_DO THIS:_
Reproduce the listing below word for word, omitting the pictures.

_LISTING:_
* * *

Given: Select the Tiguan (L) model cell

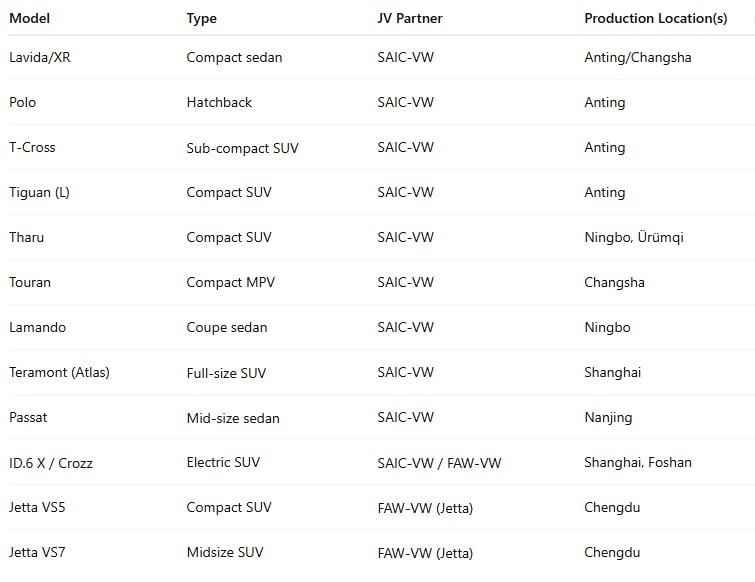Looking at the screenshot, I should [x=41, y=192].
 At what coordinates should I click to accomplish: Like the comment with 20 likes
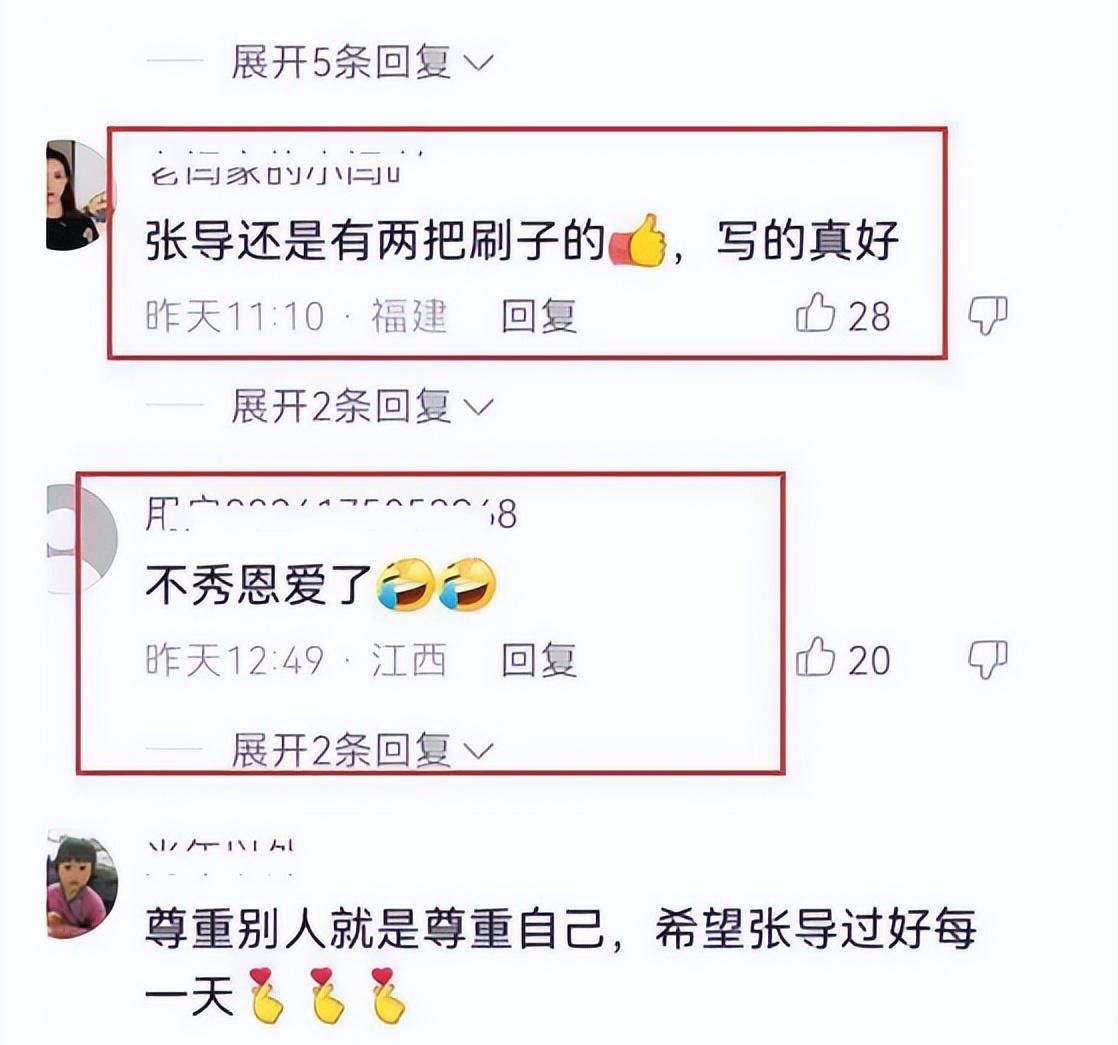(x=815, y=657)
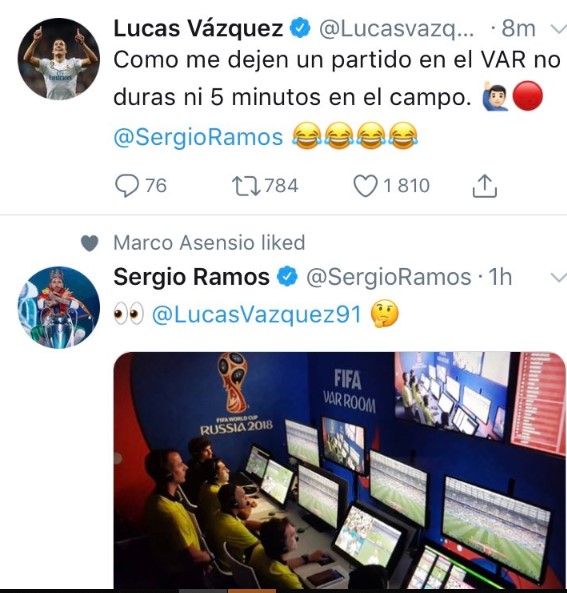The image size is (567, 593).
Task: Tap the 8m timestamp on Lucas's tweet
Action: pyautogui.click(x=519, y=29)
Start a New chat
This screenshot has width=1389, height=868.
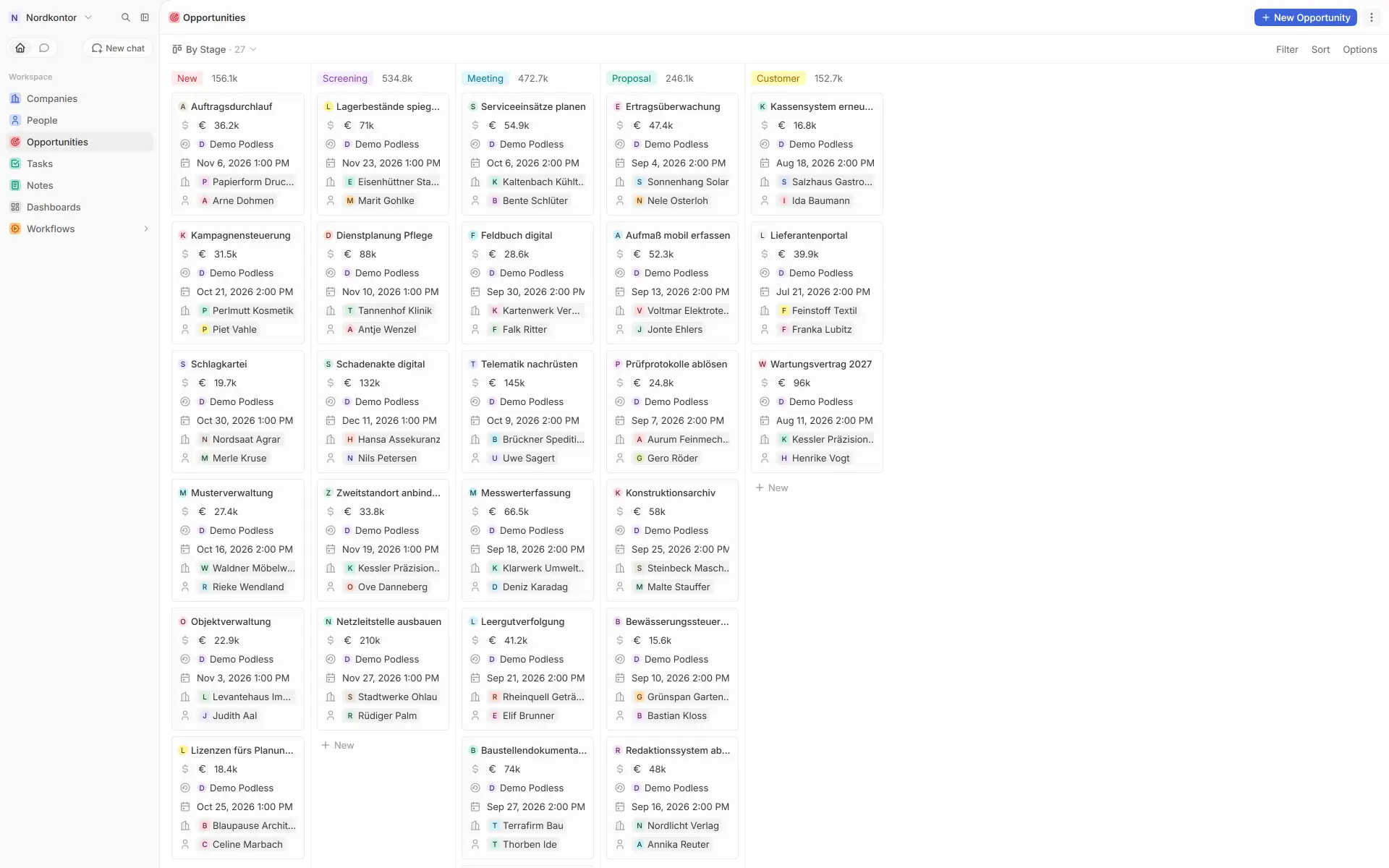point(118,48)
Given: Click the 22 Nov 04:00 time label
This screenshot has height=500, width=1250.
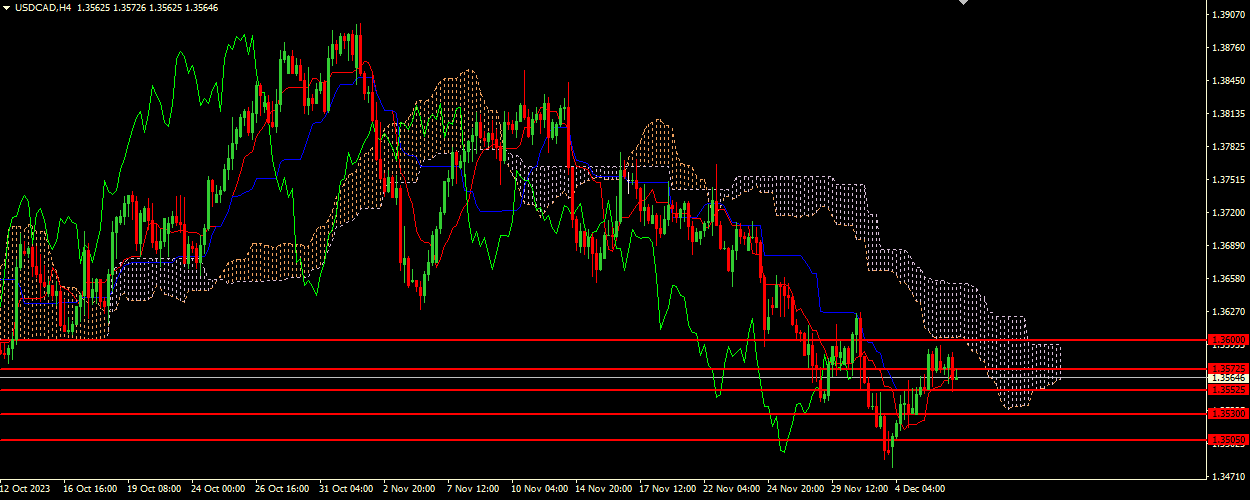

* * *

_ANSWER TO THIS EXERCISE:_
Given: Select the Tiguan (L) model cell

Looking at the screenshot, I should [x=41, y=192].
 At what coordinates should I click to accomplish: Like the comment with 20 likes
(x=815, y=657)
The image size is (567, 593).
Task: Tap the 8m timestamp on Lucas's tweet
Action: pyautogui.click(x=519, y=29)
Start a New chat
This screenshot has width=1389, height=868.
point(118,48)
Given: Click the 22 Nov 04:00 time label
This screenshot has height=500, width=1250.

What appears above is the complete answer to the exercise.